- **Brief**:
Rescale the rows below: reproduce each one in full, changing only the coordinates in the answers, each multiplied by 1.7 and rounded to a whole number with halves rounded up. Omit the pictures.

Element lookup records
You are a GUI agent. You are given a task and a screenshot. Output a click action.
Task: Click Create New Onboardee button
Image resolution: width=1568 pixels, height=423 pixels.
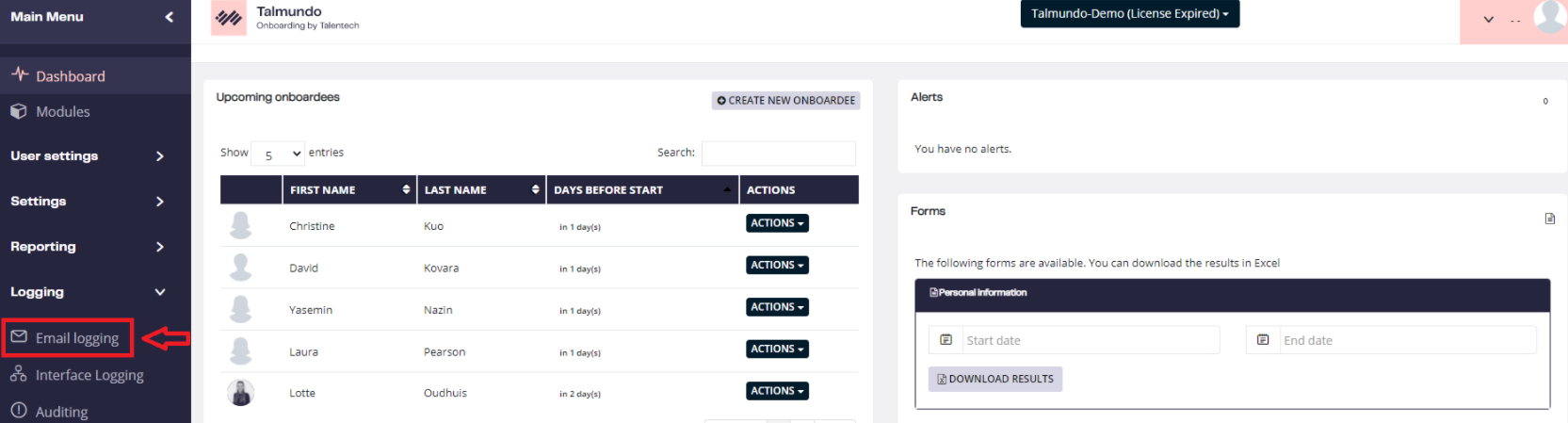pos(785,101)

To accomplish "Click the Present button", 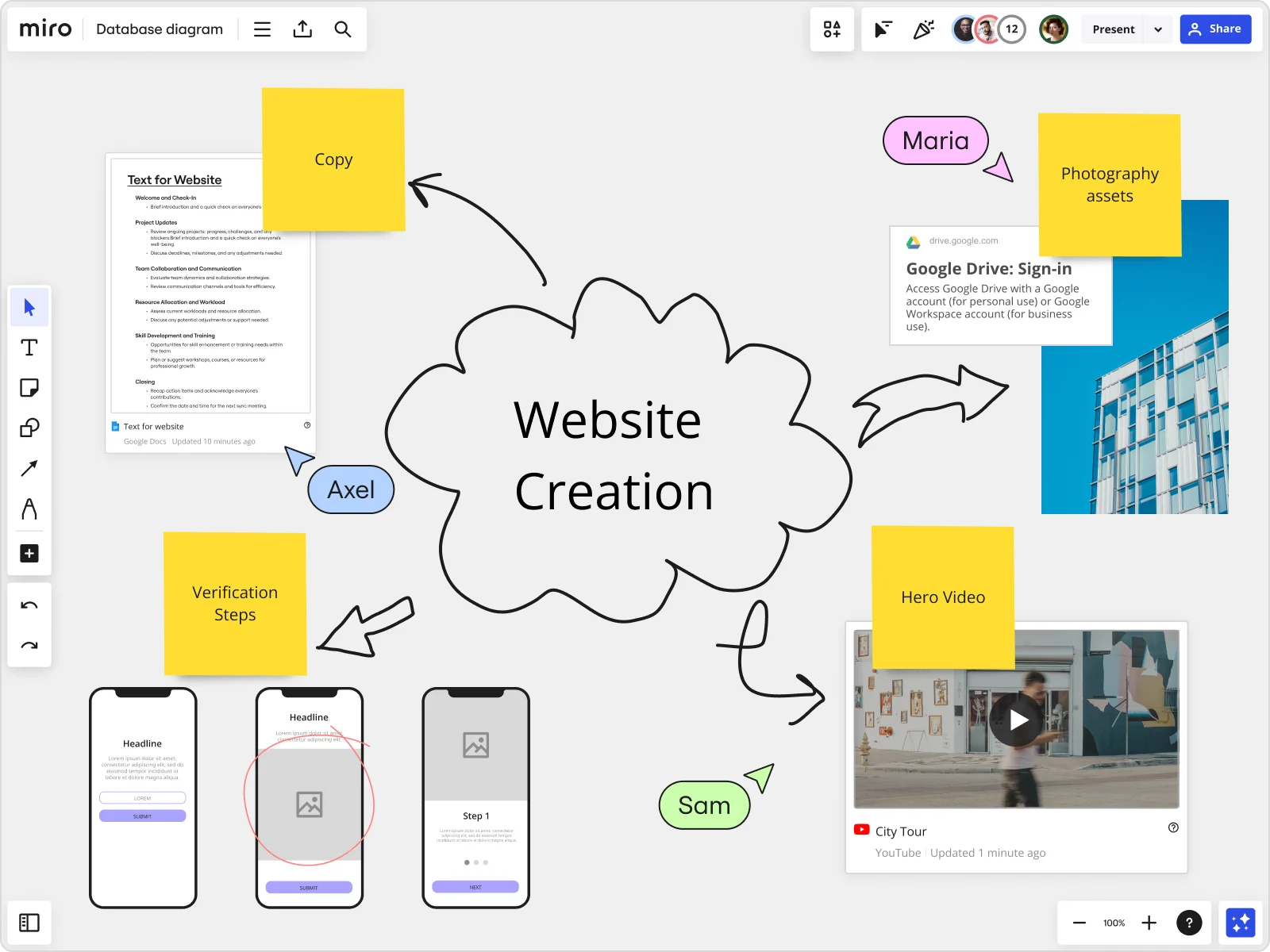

- **In response**:
You are a GUI agent. You are given a task and a screenshot. Output a click action.
Task: Click Create New Onboardee button
Image resolution: width=1568 pixels, height=423 pixels.
pos(1335,172)

To accomplish "Click the Present button", 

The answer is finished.